▸ Required work:
Leave out the pictures and repeat exactly the lines from the one containing "Where should I click to: Click" through the final line of the listing below.
Material for this task section start
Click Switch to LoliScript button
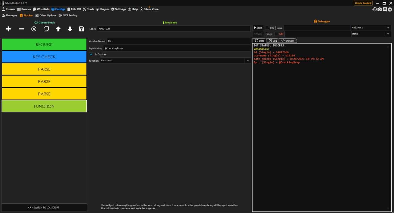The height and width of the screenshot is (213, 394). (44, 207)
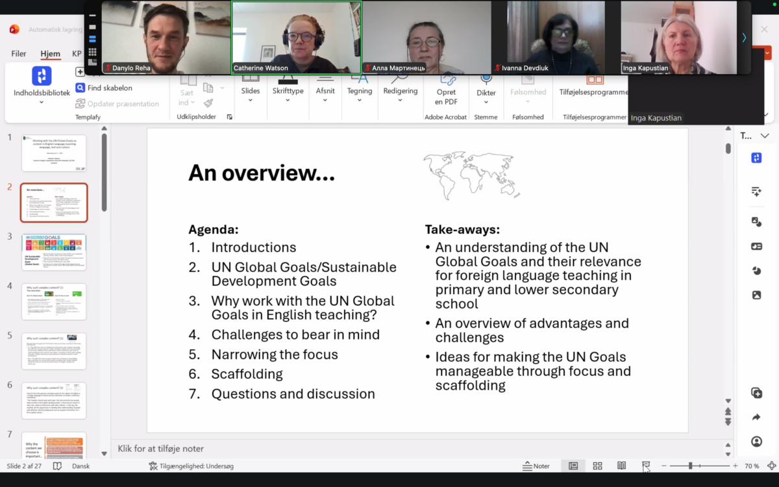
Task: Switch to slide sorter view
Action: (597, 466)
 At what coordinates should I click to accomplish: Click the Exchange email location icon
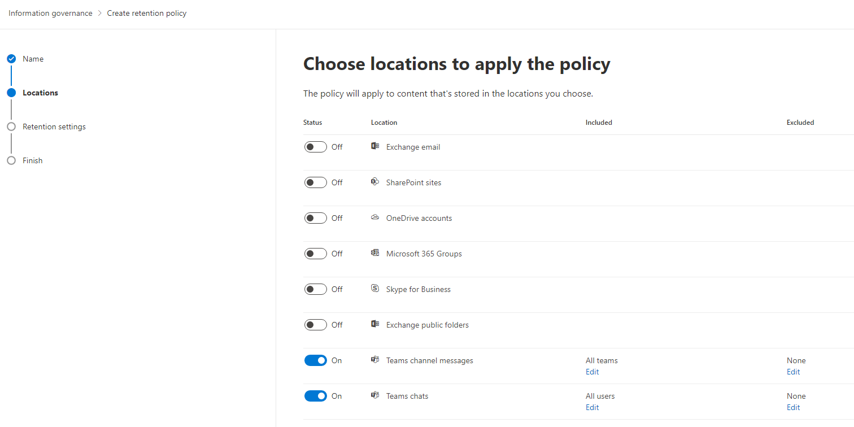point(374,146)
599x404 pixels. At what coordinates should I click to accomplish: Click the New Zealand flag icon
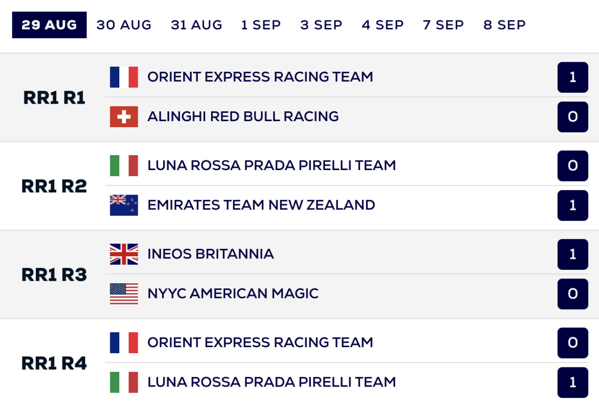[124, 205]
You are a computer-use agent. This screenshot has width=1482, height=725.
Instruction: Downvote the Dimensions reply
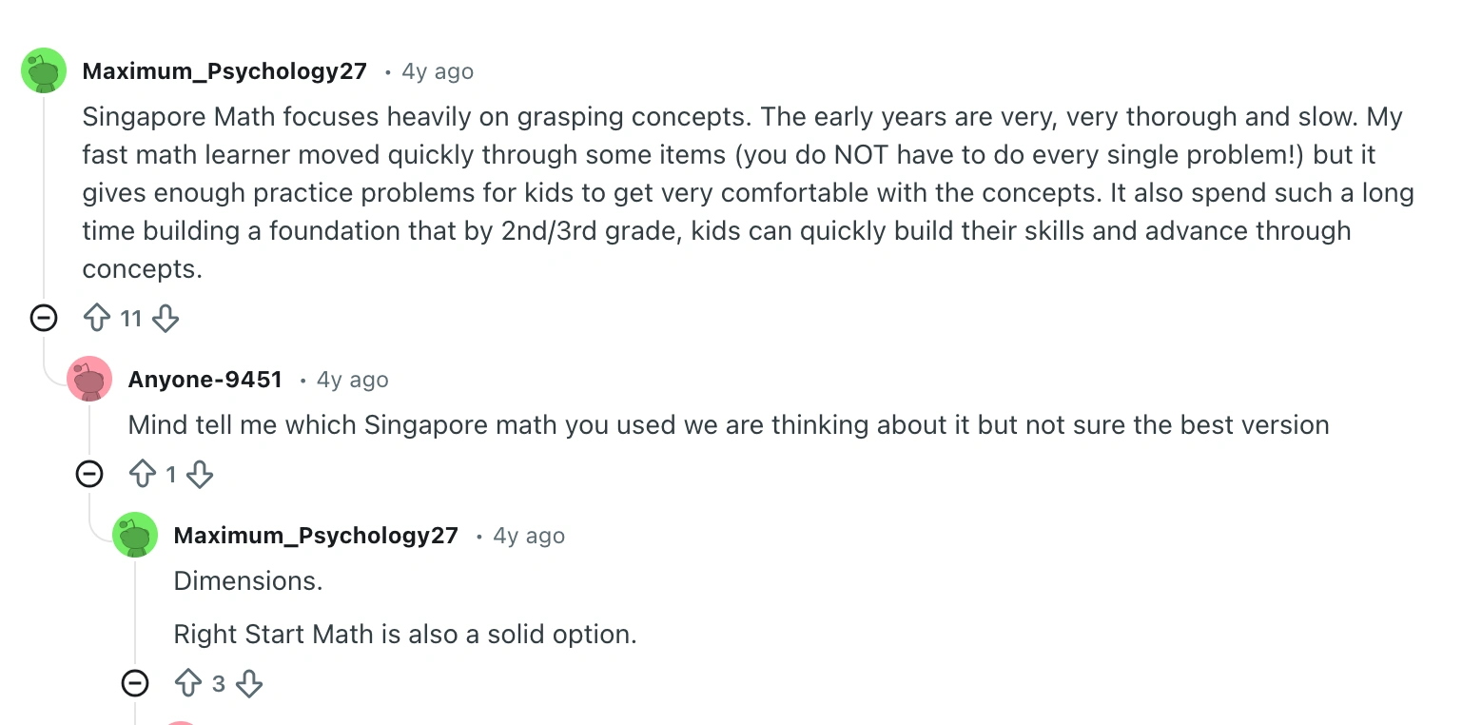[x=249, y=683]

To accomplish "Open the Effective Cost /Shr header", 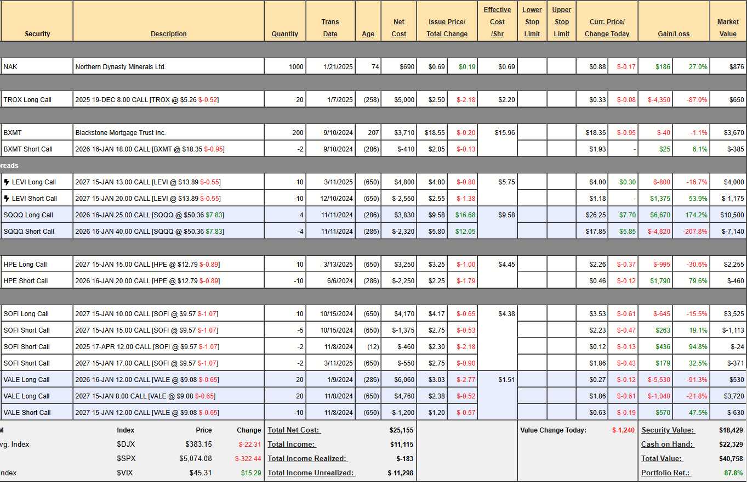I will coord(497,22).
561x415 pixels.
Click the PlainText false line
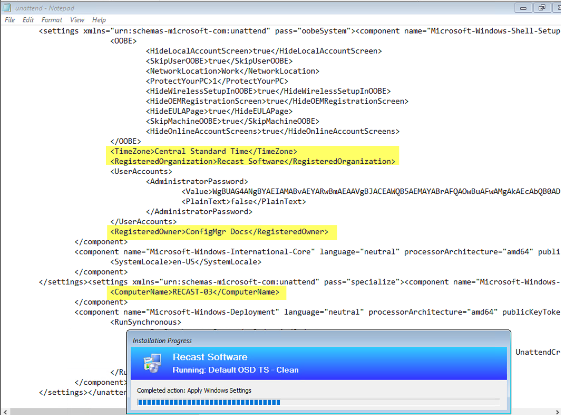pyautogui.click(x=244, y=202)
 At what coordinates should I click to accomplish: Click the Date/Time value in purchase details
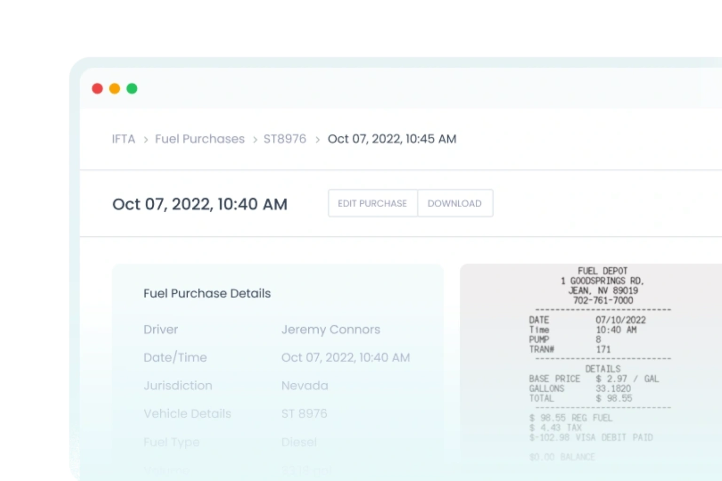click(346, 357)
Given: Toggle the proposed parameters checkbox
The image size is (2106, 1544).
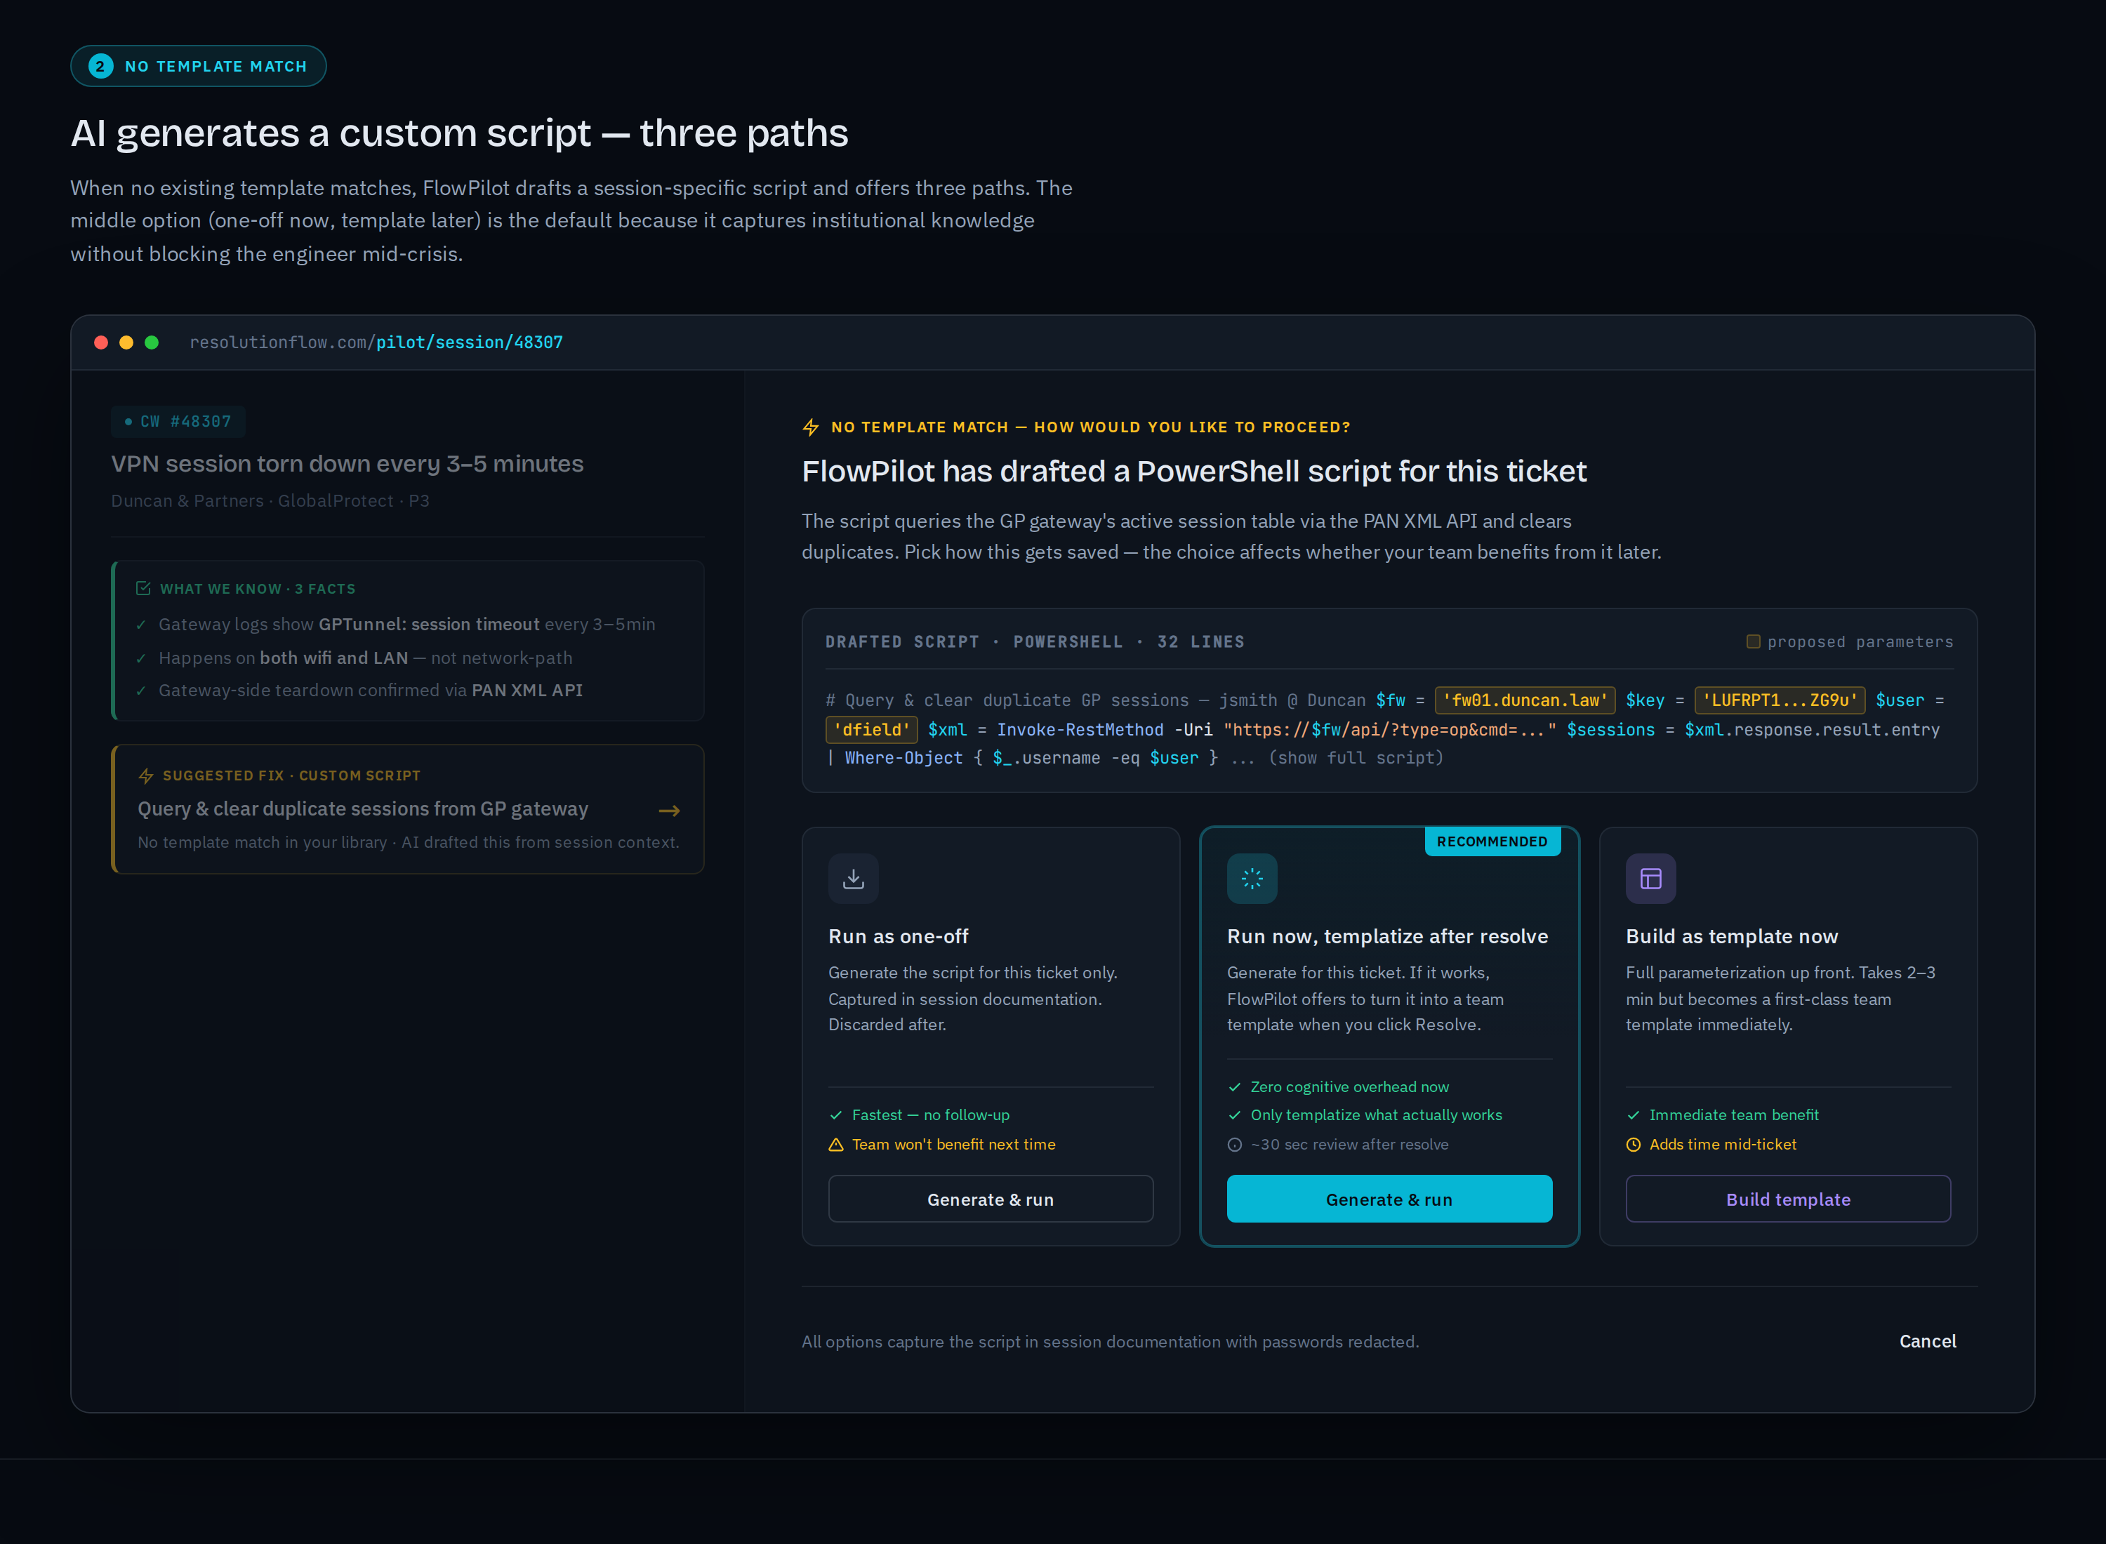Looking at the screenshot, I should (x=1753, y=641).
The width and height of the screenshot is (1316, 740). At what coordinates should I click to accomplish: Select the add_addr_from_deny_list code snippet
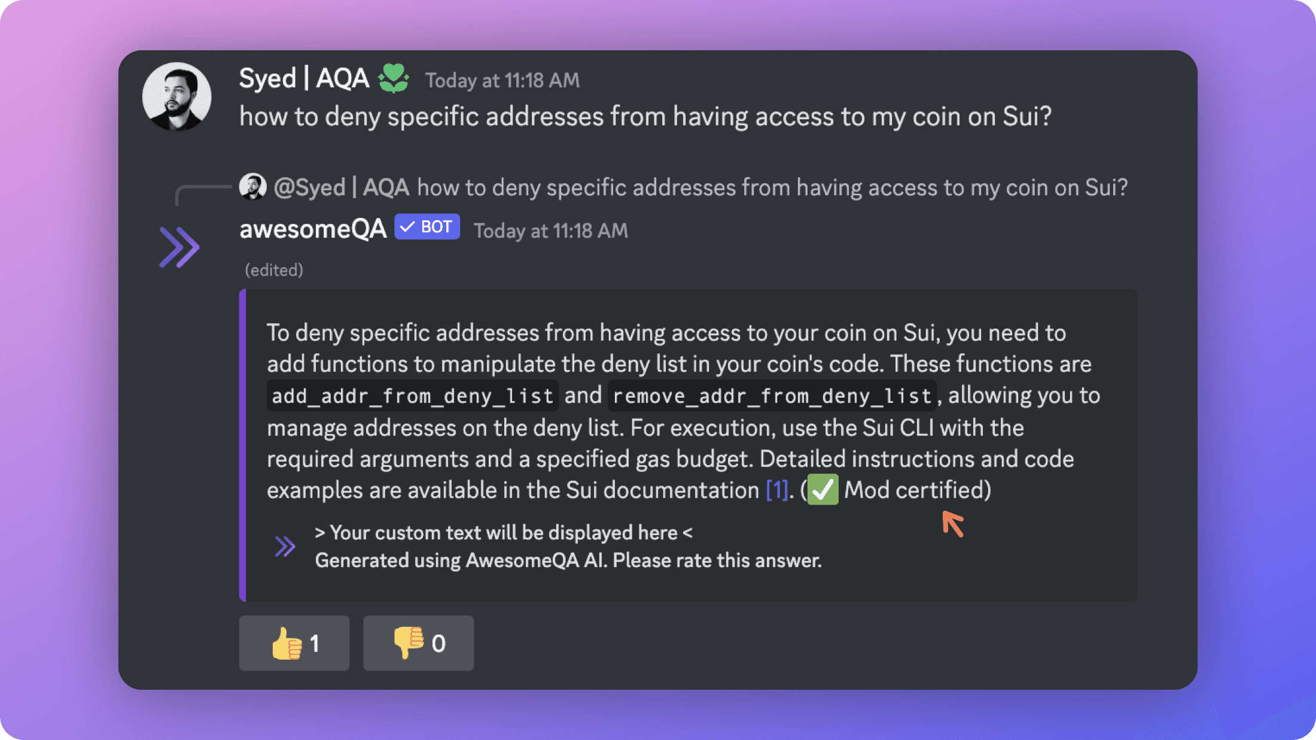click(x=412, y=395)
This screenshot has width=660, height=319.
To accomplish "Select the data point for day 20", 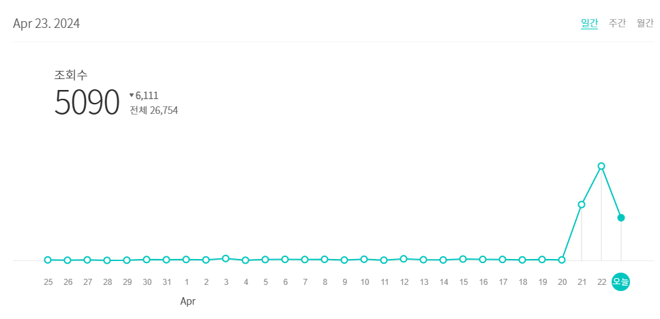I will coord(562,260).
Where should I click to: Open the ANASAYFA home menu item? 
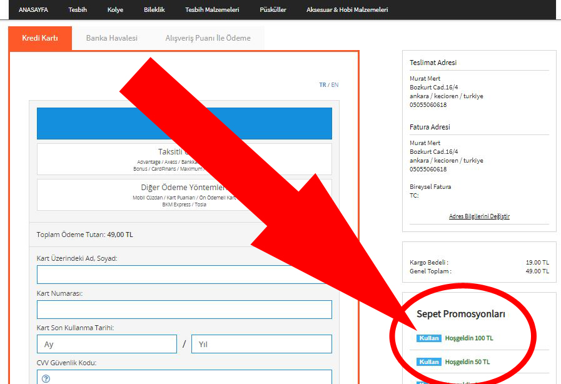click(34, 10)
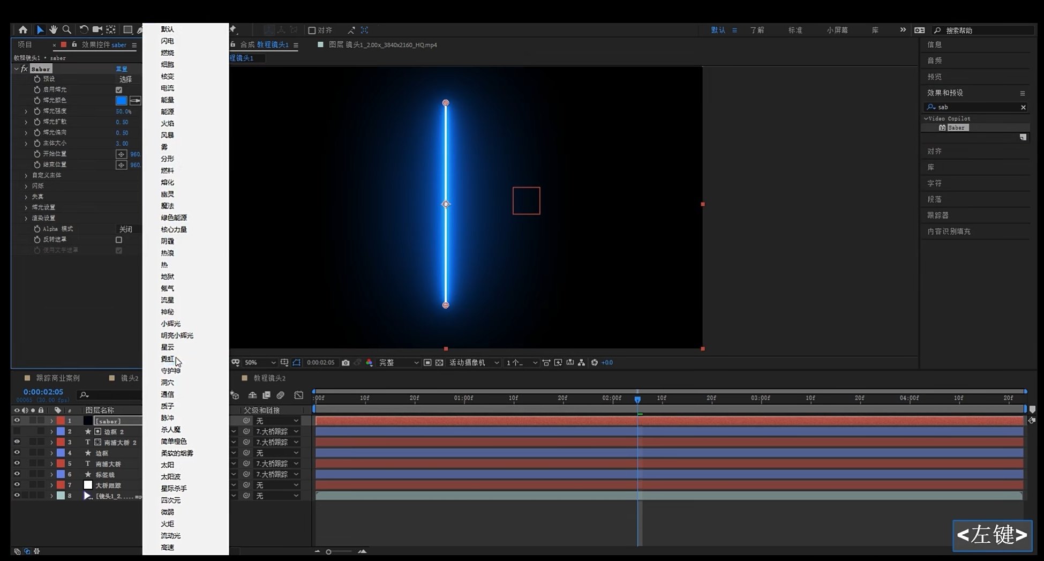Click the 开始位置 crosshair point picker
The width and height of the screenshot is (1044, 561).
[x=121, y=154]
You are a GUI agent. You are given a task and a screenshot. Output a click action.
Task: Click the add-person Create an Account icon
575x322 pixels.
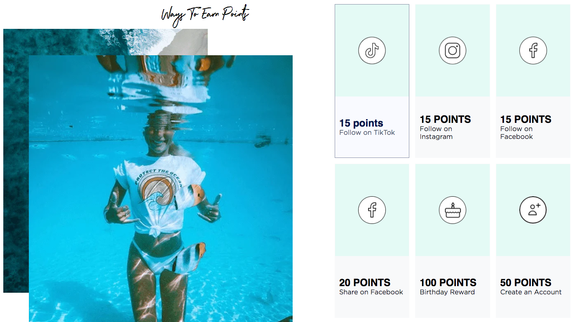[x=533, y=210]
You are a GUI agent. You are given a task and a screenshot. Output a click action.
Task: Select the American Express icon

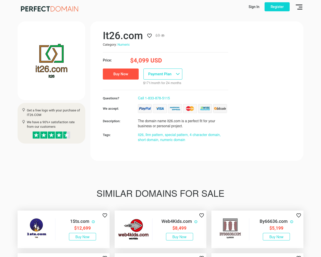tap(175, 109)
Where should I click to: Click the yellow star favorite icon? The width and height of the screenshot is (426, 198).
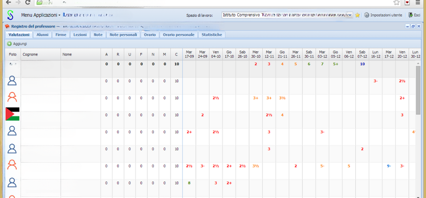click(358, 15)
Material for this task section end
▸ Solution to the problem:
Where should I click to: Click the yellow star favorite icon? The width and height of the screenshot is (426, 198).
click(358, 15)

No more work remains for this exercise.